Speaking on Platt’s Energy Week, a specialist internet broadcast channel for the power industry, Jonathan Plowe, a managing director of Bank America Merrill Lynch underlined the declining price of solar panels as evidence of an industry take-up by consumers.
“We’re rapidly getting to the point where solar energy can survive on its own without government subsidies,”
Plowe told the programme. “One of the areas I think is most interesting in that space is distributed, or rooftop, solar.”
Plowe’s comments will be seen as a boost to an industry currently suffering adverse headlines following the bankruptcy of Solyndra, the Californian manufacturers of a revolutionary solar panel technology system, which received a £341.5m loan guarantee from the US Department of Energy in September 2009.
The collapse of Solyndra and its subsequent investigation by the FBI had led many in Washington to call for an end to central government support for the renewable energy sector including the scrapping of grants and tax incentives.
Plowe’s intervention comes at the same time as the Bank of America is set to launch two massive solar panels schemes which have provided a much needed boost to the industry.
The massive £1.6bn scheme known as Project Amp, part funded by another loan guarantee from the DoE in which the Bank of America is to provide an £0.89bn finance package for the scheme which aims to place 733 megawatts of solar panels on warehouse roofs across the US.
The second project also financed by the Bank of America called SolarStong would see solar panels appearing on military housing across the US.
While in the UK the result of Government initiatives aimed at encouraging solar panel take-up rooftops have also spawned controversy.
Many buildings have started to sprout large solar cell installations in a bid to benefit from the Government’s Feed In Tariff for schemes greater than 250 KwH, which had seen many organisations exploiting Government subsidies to install solar farms to reap the tariff.
The Government dropped the FIT from 29.3p per kWh to 8.5p on the 1st of August to deter the practice.

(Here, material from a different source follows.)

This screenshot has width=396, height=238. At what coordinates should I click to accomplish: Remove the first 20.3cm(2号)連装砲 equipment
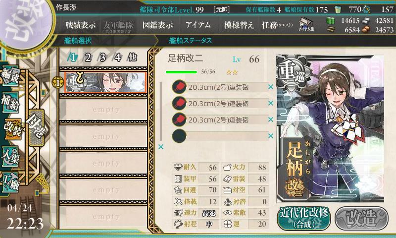click(271, 87)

A move lamented by the International Director of Values for the Body Shop Paul McGreevy whose company has installed a 24 tennis court size solar panel on the roof of its headquarters.
“Whilst we understand the need to prevent commercial exploitation of the Feed In Tariffs, we are disappointed that large, self-funded scale installations like The Body Shop, entirely in keeping with the original intention of the initiative, have now reduced considerably in size, postponed or abandoned due to the increased investment.”
“We hope that the government will review again and extend the current Tariff, or at least consider different methodologies to assess the installations to make it more viable as it will be instrumental in reducing the price of solar panels, making it more affordable to more organisations and further encouraging local electricity generation.”